“Sexuality is not just about making babies—It is also about making the flock work.”
For at least the third time this year, two male lions have been spotted attempting to mate with each other. But unlike the other encounters, which were observed in animal parks, these felines got frisky in the wild.
Paul Goldstein came across two “impressive alpha males” getting intimate in Kenya’s Masai Mara in August, the same month a lion was spotted mounting another male at Yorkshire Wildlife Park.
Goldstein, a London-based tour guide, says the two were in perfect symmetry next to each other, before one laid down and the other mounted him.
“When lions mate it normally last a few seconds,” he told the Daily Mail. “These two were at it for over a minute and the obvious affection afterwards was very evident, as opposed to the violent withdrawal when male and female mate.”
Even after the dominant male dismounted, “he did not back off as is normal after mating” Goldstein recalled. “He crept round to the other male’s muzzle, for a nuzzle and threw a conspiratorial wink his way.”
Researchers have theorized the behavior is a way to claim dominance or cement social bonds. Goldstein offered the cats might just have “their feet in both camps.”

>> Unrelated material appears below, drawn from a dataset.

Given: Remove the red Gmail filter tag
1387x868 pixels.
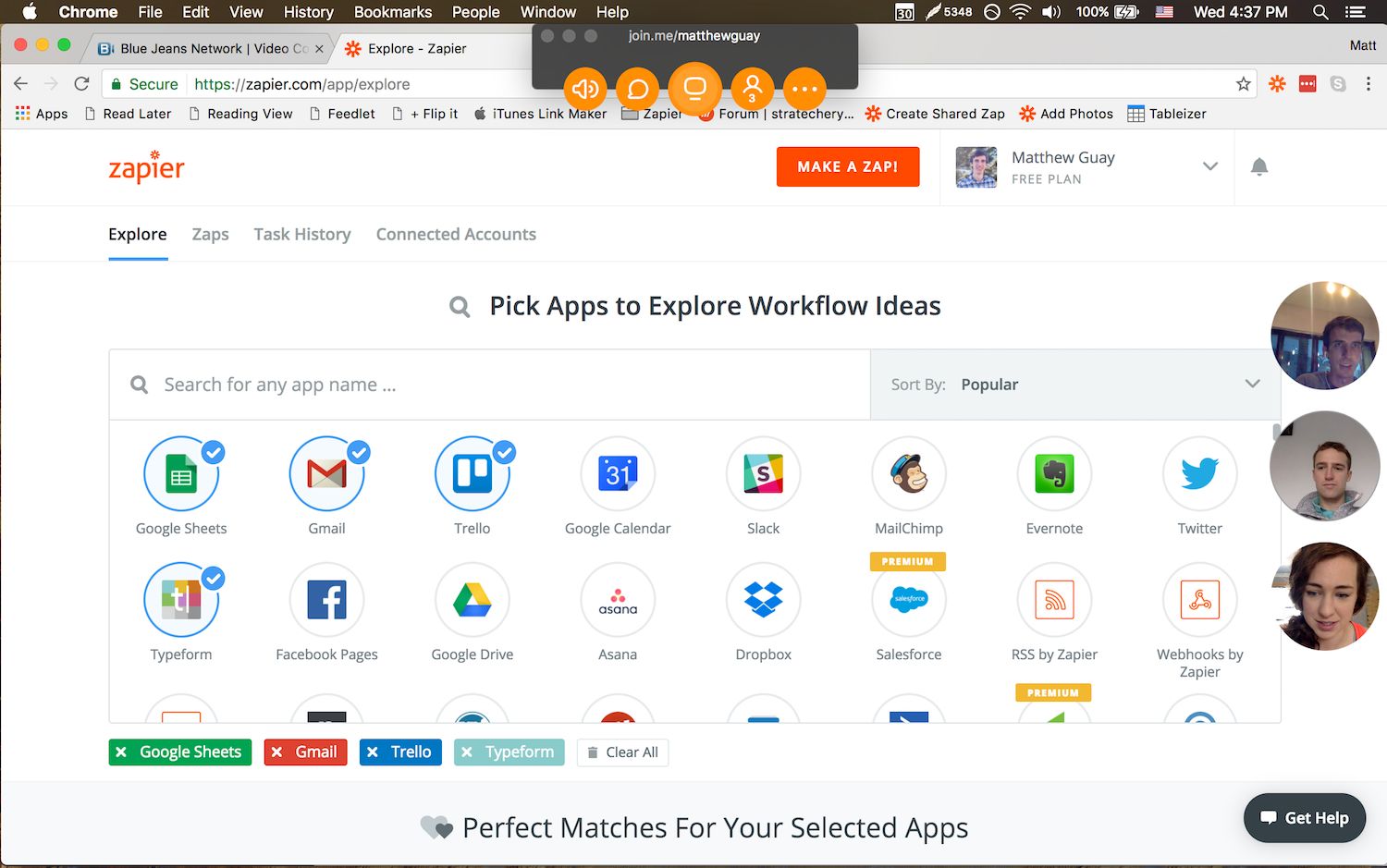Looking at the screenshot, I should tap(276, 752).
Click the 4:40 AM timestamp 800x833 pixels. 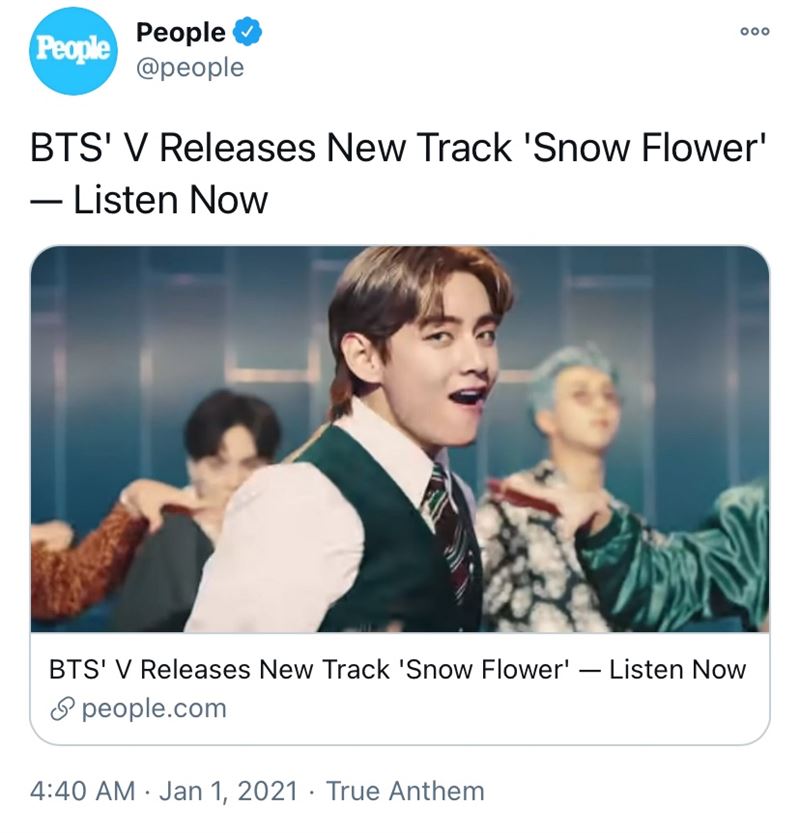(82, 791)
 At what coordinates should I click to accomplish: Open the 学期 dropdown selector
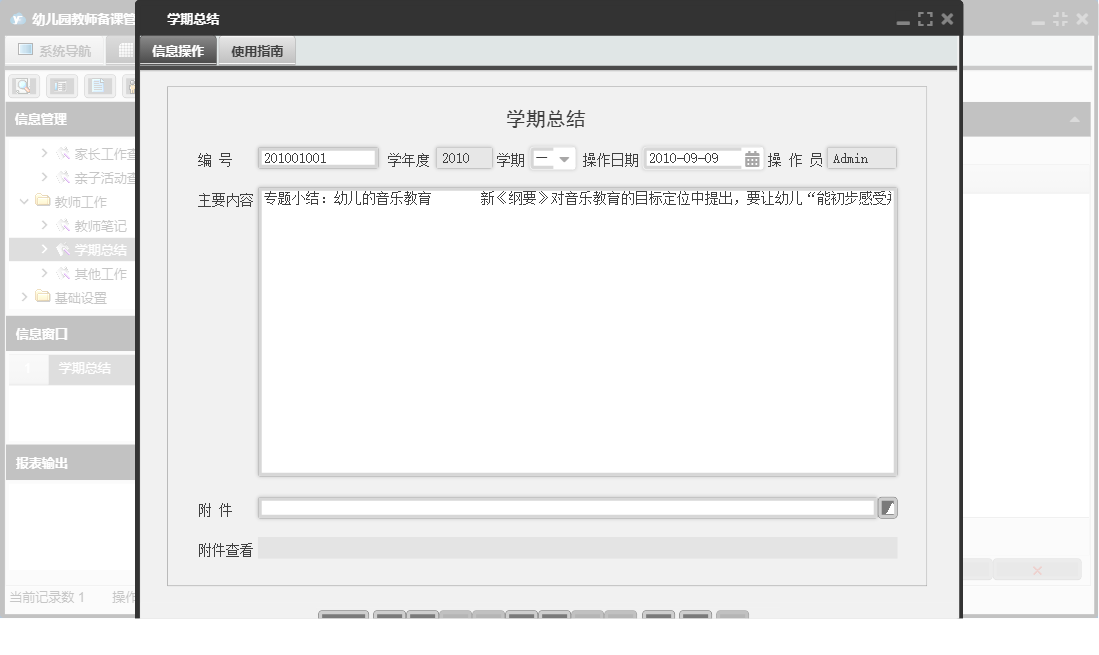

“I have heard of this happening in Botswana but with nothing like this vigor, and indeed at various zoos and safari parks. But incarcerated animals will do strange things, who can blame them. This, however, was astonishing, it was impossible not to smile.”
Same-sex sexual encounters have been observed in more than 1,500 species, from sheep, dolphins and giraffes to butterflies and octopi.
“Sexuality is not just about making babies,” Biologist Petter Bockman told the Mail. “It is also about making the flock work.”